神戸のアジアでの戦いが近づいてきている。長い中断期間を経て、18日から再開されるAFCチャンピオンズリーグ(ACL)。カタールで集中開催されるこの国際大会は、「アジアNo.1」を目標に掲げる神戸にとって重要な大会であり、最良かつ最高の心技体で臨みたいところ。
その一方で、神戸の低迷が続いている。アウェイでG大阪に敗れて3連敗を喫し、10月10日の明治安田J1第21節・柏戦以降、この1カ月間で1勝1分6敗と苦しい戦績。それでも大幅なメンバー変更を行い、若手も多く出場した直近の第32節・G大阪戦には大きなポジティブ材料もあった。ボール保持を基本に攻守の切り替えを徹底するチームスタイルでリーグ2位につける強敵を相手に堂々と渡り合っており、それぞれが新たな自信を育んでいる。
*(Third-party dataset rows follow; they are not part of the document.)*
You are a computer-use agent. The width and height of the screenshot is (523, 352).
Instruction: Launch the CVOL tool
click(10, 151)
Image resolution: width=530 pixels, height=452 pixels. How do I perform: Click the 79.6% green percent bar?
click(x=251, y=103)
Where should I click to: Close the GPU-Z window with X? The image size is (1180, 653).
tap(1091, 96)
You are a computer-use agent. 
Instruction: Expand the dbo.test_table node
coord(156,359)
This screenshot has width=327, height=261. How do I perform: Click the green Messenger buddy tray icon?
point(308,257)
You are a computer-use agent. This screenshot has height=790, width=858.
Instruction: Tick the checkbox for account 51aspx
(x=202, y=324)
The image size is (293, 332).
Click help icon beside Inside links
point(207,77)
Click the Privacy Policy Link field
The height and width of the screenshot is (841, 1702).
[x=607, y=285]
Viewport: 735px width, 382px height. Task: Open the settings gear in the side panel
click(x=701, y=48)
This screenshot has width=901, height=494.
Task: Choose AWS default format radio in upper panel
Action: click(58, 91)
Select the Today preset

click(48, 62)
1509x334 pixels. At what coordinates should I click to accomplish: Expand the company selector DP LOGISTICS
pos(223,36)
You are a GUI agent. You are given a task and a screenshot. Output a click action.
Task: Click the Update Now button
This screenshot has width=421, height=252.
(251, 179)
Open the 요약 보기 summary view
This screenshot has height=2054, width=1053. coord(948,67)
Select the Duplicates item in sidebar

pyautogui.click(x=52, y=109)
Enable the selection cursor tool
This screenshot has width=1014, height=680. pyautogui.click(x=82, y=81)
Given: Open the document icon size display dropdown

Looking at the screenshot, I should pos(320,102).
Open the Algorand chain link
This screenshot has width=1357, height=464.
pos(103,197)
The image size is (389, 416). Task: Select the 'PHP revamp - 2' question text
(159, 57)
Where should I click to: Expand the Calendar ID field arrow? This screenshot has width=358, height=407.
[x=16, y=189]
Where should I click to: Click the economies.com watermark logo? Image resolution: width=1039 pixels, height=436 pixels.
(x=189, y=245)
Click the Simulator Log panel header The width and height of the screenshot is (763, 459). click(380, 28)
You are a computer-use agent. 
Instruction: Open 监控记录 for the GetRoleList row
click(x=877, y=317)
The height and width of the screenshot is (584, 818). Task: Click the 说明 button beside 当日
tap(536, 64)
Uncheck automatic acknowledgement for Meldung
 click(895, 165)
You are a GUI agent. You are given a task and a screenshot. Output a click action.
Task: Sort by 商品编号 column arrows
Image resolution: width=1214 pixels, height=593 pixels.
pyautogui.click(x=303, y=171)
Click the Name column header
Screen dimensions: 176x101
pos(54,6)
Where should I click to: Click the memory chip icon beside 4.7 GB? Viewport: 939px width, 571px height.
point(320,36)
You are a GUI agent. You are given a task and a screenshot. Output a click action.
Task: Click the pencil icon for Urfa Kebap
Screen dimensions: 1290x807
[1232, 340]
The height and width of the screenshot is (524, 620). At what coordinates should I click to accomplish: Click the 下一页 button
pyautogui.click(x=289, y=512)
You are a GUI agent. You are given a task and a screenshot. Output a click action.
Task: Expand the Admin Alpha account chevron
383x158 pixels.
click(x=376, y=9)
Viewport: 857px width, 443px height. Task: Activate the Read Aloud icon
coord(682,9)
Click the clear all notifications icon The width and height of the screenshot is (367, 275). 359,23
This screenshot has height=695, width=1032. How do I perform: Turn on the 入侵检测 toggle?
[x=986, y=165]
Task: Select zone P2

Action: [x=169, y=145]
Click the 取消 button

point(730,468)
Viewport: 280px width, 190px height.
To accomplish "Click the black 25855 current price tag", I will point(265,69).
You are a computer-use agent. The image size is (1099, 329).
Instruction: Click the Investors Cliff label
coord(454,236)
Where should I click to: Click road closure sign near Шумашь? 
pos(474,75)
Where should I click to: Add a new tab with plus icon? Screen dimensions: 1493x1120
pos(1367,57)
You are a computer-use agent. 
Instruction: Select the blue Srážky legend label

G大阪戦では中坂 勇哉が今季初出場初先発を飾ったが、これで今季チームに在籍するフィールドプレーヤー(2種登録を除く)は全選手が先発出場を記録するなど、熟練のプレーヤーと若手の連係は大きく前進。チームとしての士気、戦うメンタリティー、戦術の体現力など、過酷だった今季を経て十分に熟成されてきたとも換言できるだろう。
今節を経て、次の浦和戦もホームで戦う神戸。このホーム2連戦はACLの戦いへ向けて勢いをつけたいゲームともなる。コンディションを高めるのと同時に、ケガを回避することは極めて重要な局面でもあり、今節のメンバー編成は不透明。G大阪戦で途中出場して復帰したチームトップスコアラーの古橋 亨梧、J1通算200試合出場まであと『1』に迫る小川 慶治朗、ここ3戦2得点と好調の郷家 友太ら注目される選手は多いが、誰が出場するにせよ目指すのはホームサポーターの久しぶりの笑顔。その先にACLへの最高の準備が実現されることにもなる。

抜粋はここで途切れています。